Extract provided:
__________
Let’s Talk: Sponsored Content.

sponsored content how to know what to charge brands how to get sponsored posts

Today I’m sharing a bit of advice when it comes to charging brands for sponsored posts…

The world of sponsored content is a complicated one. It’s business, and like anything in business, it’s all about communication, knowing how to negotiate and standing your ground. I know from experience that when I first started charging for posts, I had no idea what I was doing. I accepted very small amounts of money thinking it was great, and in reality, I was completely being taken advantage of. It helps to be aware of what you should be charging and what your standards are before you contact potential clients about sponsored posts. I’ve filled this post full of info that I wish I’d known before I started taking on sponsored content and hopefully this post has some tips in it that will help out someone else!


How do I get sponsored content?
__________
Element and text position data:

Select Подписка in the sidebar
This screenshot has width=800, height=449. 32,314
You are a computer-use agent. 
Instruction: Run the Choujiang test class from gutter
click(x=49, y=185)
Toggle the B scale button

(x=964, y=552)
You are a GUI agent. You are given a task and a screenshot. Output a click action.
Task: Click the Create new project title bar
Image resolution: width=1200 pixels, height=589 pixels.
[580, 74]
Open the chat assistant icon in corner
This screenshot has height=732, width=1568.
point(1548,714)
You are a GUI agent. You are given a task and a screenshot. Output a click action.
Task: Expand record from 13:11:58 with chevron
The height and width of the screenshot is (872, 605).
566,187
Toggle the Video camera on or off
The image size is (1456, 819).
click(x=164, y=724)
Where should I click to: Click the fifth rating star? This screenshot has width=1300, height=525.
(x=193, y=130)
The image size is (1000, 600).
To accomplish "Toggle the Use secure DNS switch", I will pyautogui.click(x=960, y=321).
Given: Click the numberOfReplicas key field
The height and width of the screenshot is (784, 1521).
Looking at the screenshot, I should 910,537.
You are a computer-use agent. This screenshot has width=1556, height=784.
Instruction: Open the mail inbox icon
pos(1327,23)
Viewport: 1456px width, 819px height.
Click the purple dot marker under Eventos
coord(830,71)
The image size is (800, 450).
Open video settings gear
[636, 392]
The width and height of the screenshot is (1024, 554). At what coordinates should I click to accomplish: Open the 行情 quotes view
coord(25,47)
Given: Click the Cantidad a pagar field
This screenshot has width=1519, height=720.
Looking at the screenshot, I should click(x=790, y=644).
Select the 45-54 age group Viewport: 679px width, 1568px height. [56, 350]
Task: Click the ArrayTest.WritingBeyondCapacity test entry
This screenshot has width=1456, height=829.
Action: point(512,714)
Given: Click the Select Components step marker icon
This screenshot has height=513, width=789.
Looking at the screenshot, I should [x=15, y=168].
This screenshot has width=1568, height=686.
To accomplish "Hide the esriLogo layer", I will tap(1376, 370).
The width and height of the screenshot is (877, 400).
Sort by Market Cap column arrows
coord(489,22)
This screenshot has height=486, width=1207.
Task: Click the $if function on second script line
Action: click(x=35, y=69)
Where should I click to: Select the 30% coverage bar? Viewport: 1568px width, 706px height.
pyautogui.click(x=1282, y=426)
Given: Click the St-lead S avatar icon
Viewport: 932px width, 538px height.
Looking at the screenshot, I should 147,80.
__________
Written problem: From the post on sponsored content, print the passage starting at "sponsored content how" and ending at "out someone else!".

Answer for this exercise:
sponsored content how to know what to charge brands how to get sponsored posts

Today I’m sharing a bit of advice when it comes to charging brands for sponsored posts…

The world of sponsored content is a complicated one. It’s business, and like anything in business, it’s all about communication, knowing how to negotiate and standing your ground. I know from experience that when I first started charging for posts, I had no idea what I was doing. I accepted very small amounts of money thinking it was great, and in reality, I was completely being taken advantage of. It helps to be aware of what you should be charging and what your standards are before you contact potential clients about sponsored posts. I’ve filled this post full of info that I wish I’d known before I started taking on sponsored content and hopefully this post has some tips in it that will help out someone else!